When gas prices soar, slowing down can save

Posted April 10, 2011 9:38 p.m. EDT
Updated April 10, 2011 10:57 p.m. EDT

— With gas prices soaring, many people in North Carolina are wondering how high prices will effect their pocketbooks long-term. Experts say there's no telling how high prices will go or when the price climb will end.

According to AAA, gas prices are up nearly 90 cents from this time last year, primarily due to unrest in the Middle East, which contributes to speculation about the price of crude oil.

Experts also say prices tend to increase as the weather gets warmer.
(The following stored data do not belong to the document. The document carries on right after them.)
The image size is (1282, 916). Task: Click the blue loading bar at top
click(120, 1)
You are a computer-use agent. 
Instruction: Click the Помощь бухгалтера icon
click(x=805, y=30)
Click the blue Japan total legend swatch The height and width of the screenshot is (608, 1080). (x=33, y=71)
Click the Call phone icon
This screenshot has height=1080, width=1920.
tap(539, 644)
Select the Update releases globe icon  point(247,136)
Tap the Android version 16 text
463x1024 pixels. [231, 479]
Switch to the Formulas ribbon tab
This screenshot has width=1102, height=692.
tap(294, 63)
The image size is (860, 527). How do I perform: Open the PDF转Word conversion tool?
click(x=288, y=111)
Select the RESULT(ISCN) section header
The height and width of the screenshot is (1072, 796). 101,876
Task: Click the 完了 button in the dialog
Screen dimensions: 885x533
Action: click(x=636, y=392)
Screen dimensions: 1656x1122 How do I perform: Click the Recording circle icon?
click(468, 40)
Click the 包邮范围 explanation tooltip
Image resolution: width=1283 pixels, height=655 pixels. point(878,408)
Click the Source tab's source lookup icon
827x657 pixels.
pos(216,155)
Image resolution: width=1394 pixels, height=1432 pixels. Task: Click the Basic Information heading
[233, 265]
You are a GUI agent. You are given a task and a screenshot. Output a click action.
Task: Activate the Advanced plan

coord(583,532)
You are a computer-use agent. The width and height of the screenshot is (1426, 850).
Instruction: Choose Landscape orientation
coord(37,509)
"It's hard to say how high they're going to get," said AAA spokeswoman Wendy Hommelsheim.

She offered one piece of advice to make costs more bearable – slow down.

"For every 5 miles that you drive over the speed limit of a speed of 65, you decrease your gas mileage by 10 percent. So, a little lighter foot on the gas pedal helps," she said.

At gas stations around Raleigh, prices were as high as $3.79 a gallon for regular, unleaded fuel.

"They're really expensive. I could get $10 and fill up half a tank, but now it doesn't get me anywhere," said Raleigh driver Melanie Augustine.

It's not just gas-guzzling trucks and SUVs, even smaller antique cars can't avoid modern-day prices.

"I think I hit a record recently," said Ed Kantner, who drives a 1965 Austin Healey 3000. "It was close to $40. That's a lot of money for this little car."